Description

This book offers advanced iterative learning control (ILC) and optimization methods for industrial batch systems, facilitating engineering applications subject to time- and batch-varying process uncertainties that could not be effectively addressed by the existing ILC methods. In particular, advanced ILC designs based on the classical proportional-integral-derivative (PID) control loop are presented for the convenience of application, which could not only realize perfect tracking of the desired output trajectory under repetitive process uncertainties and disturbance, but also maintain robust tracking against time-varying uncertainties and disturbance. Moreover, optimization-based ILC designs are provided to deal with the input and/or output constraints of batch process operation, based on the mode predictive control (MPC) principle for process optimization. Furthermore, predictor-based ILC designs are given to deal with time delay in the process input, state or output as often encountered in practice, which could obtain evidently improved control performance compared to the developed ILC methods mainly devoted to delay-free batch processes. In addition, data-driven ILC methods are also presented for application to batch operation systems with unknown dynamics and time-varying uncertainties.
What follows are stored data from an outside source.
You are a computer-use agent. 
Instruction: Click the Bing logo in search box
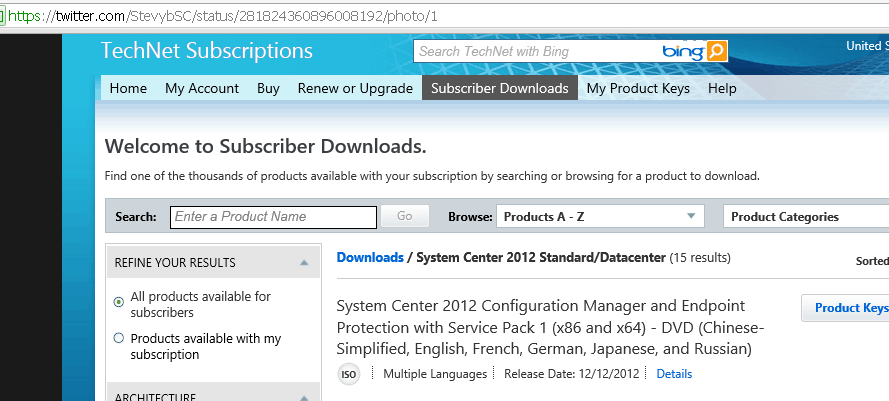click(x=683, y=52)
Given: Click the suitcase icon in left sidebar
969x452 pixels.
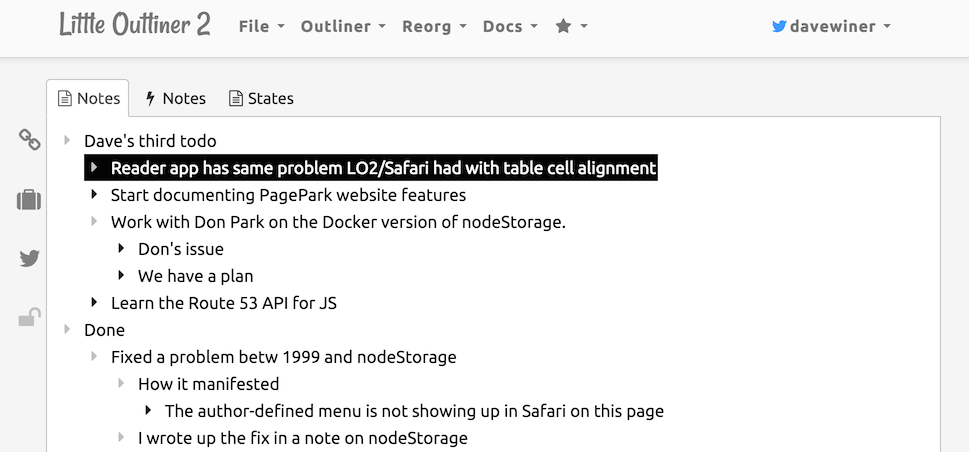Looking at the screenshot, I should pos(29,200).
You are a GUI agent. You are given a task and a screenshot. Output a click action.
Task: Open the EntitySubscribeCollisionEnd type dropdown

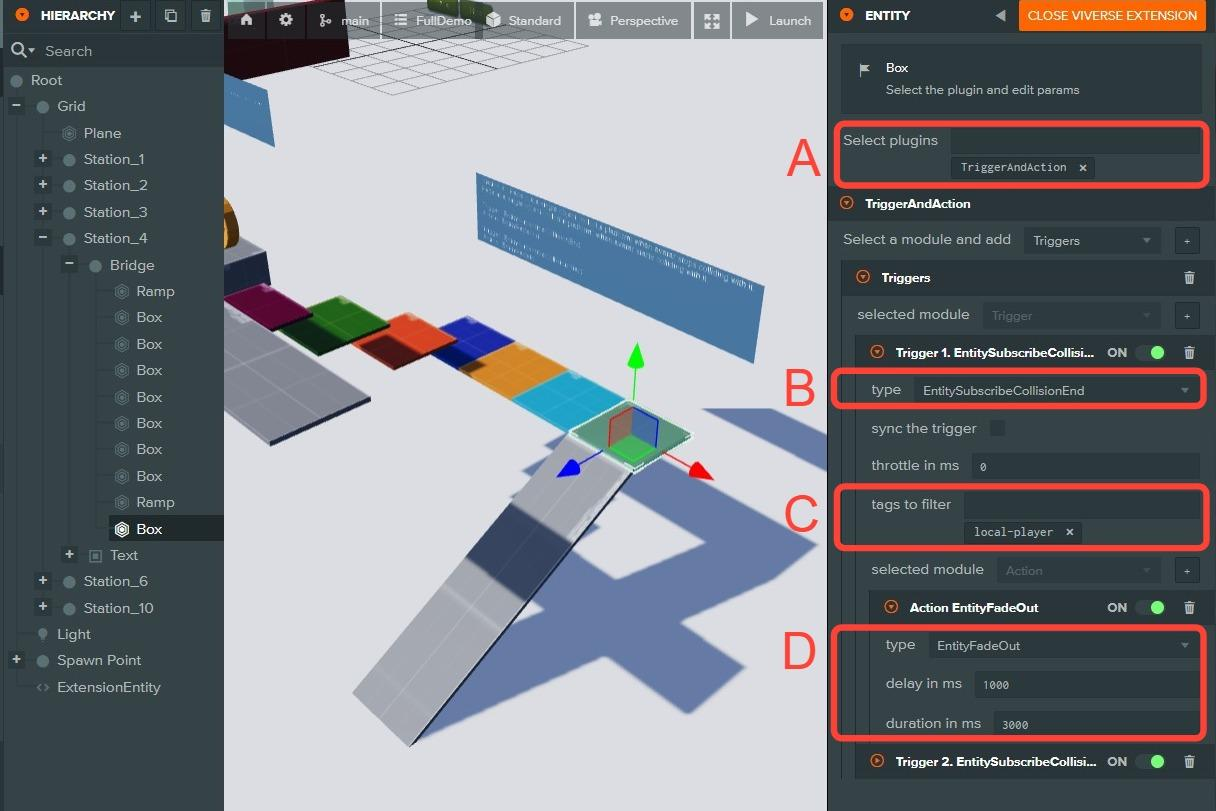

Benchmark examples from the existing literature are used to demonstrate the advantages of the proposed ILC methods, along with real applications to industrial injection molding machines, 6-degree-of-freedom robotic manipulator, and refrigerated/heating circulators of pharmaceutical crystallizers. This book will be a valuable source of information for control engineers and researchers in industrial process control theory and engineering field. It can also be used as an advanced textbook for undergraduate and graduate students in control engineering, process system engineering, chemical engineering, mechanical engineering, electrical engineering, biomedical engineering and industrial automation engineering.